39 Aurigae

Observation data Epoch J2000 Equinox ICRS
- Constellation: Auriga
- Right ascension: 06^{h} 05^{m} 03.38470^{s}
- Declination: +42° 58′ 53.8886″
- Apparent magnitude (V): 5.90

Characteristics
- Evolutionary stage: main sequence
- Spectral type: F1 V
- B−V color index: 0.358±0.005

Astrometry
- Radial velocity (R_{v}): +34.1±2.9 km/s
- Proper motion (μ): RA: −44.854 mas/yr Dec.: −146.396 mas/yr
- Parallax (π): 20.0918±0.0875 mas
- Distance: 162.3 ± 0.7 ly (49.8 ± 0.2 pc)
- Absolute magnitude (M_{V}): 2.45

Details
- Mass: 1.51 M_{☉}
- Radius: 2.02 R_{☉}
- Luminosity: 8.4 L_{☉}
- Surface gravity (log g): 4.14±0.14 cgs
- Temperature: 7,161±243 K
- Metallicity [Fe/H]: −0.03±0.15 dex
- Rotational velocity (v sin i): 87.8±4.4 km/s
- Age: 603 Myr
- Other designations: 39 Aur, BD+42°1477, HD 41074, HIP 28823, HR 2132, SAO 40840

Database references
- SIMBAD: data

= 39 Aurigae =

Star in the constellation Auriga

39 Aurigae is a single star in the constellation of Auriga. The designation is from the star catalogue of English astronomer John Flamsteed, first published in 1712. The star is just barely visible to the naked eye, having an apparent visual magnitude of 5.90. Based upon an annual parallax shift of 20.10 mas as seen from Earth, it is located 162 light years away. 39 Aurigae is moving further from the Sun with a radial velocity of +34 km/s. It has a relatively high proper motion, advancing across the celestial sphere at the rate of 0.151 arc seconds per year.

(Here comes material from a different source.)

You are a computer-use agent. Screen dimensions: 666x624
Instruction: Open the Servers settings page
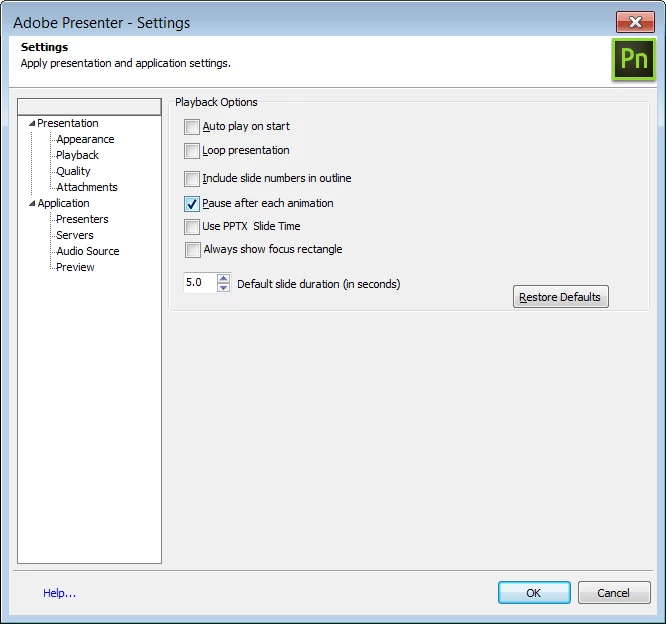75,235
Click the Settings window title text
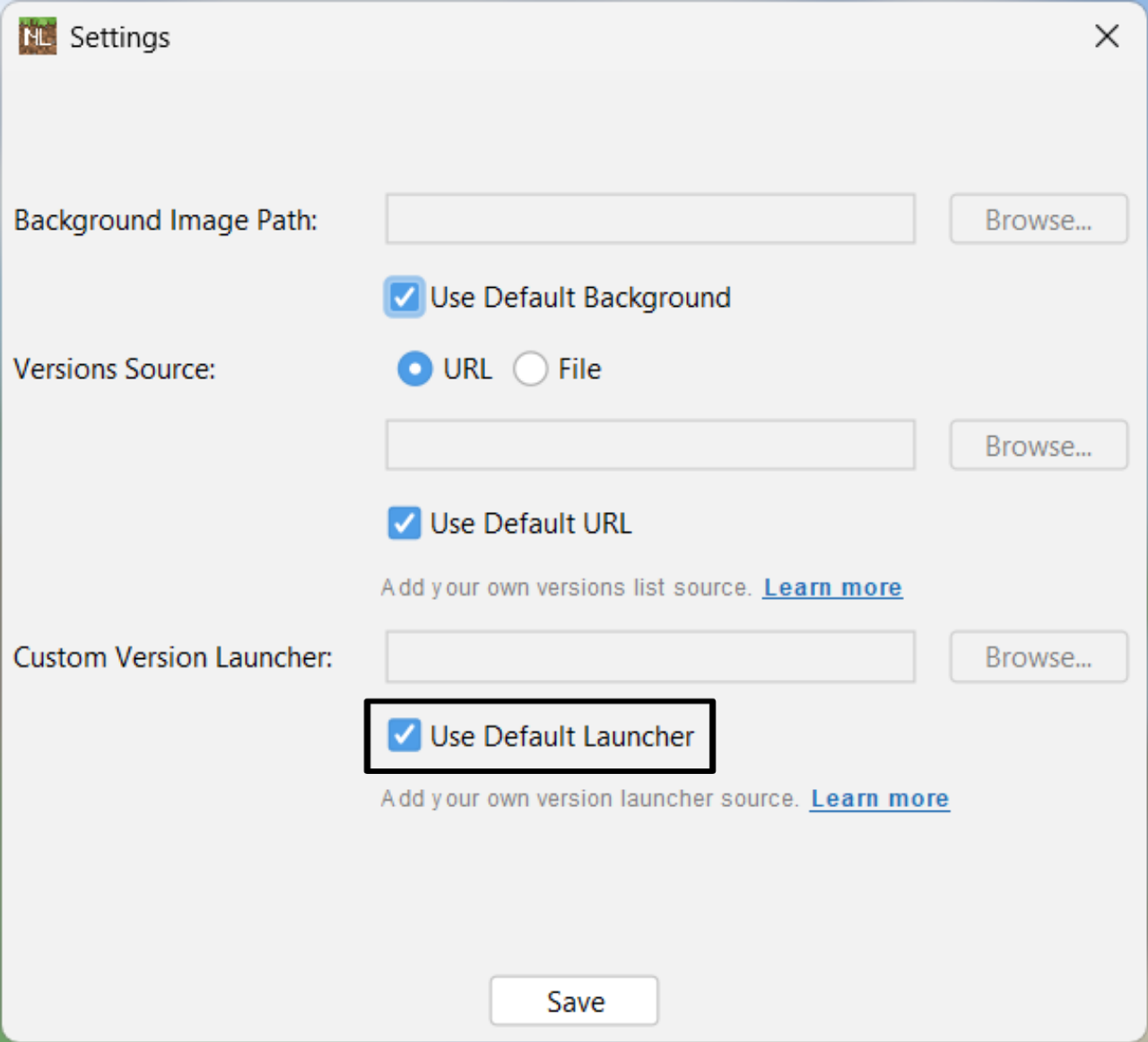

This is an F-type main-sequence star with a stellar classification of F1 V. It is an estimated 603 million years old with a relatively high rate of spin, showing a projected rotational velocity of around 88 km/s. The star has 1.5 times the mass of the Sun and it is radiating 8.4 times the Sun's luminosity from its photosphere at an effective temperature of around 7,161 K.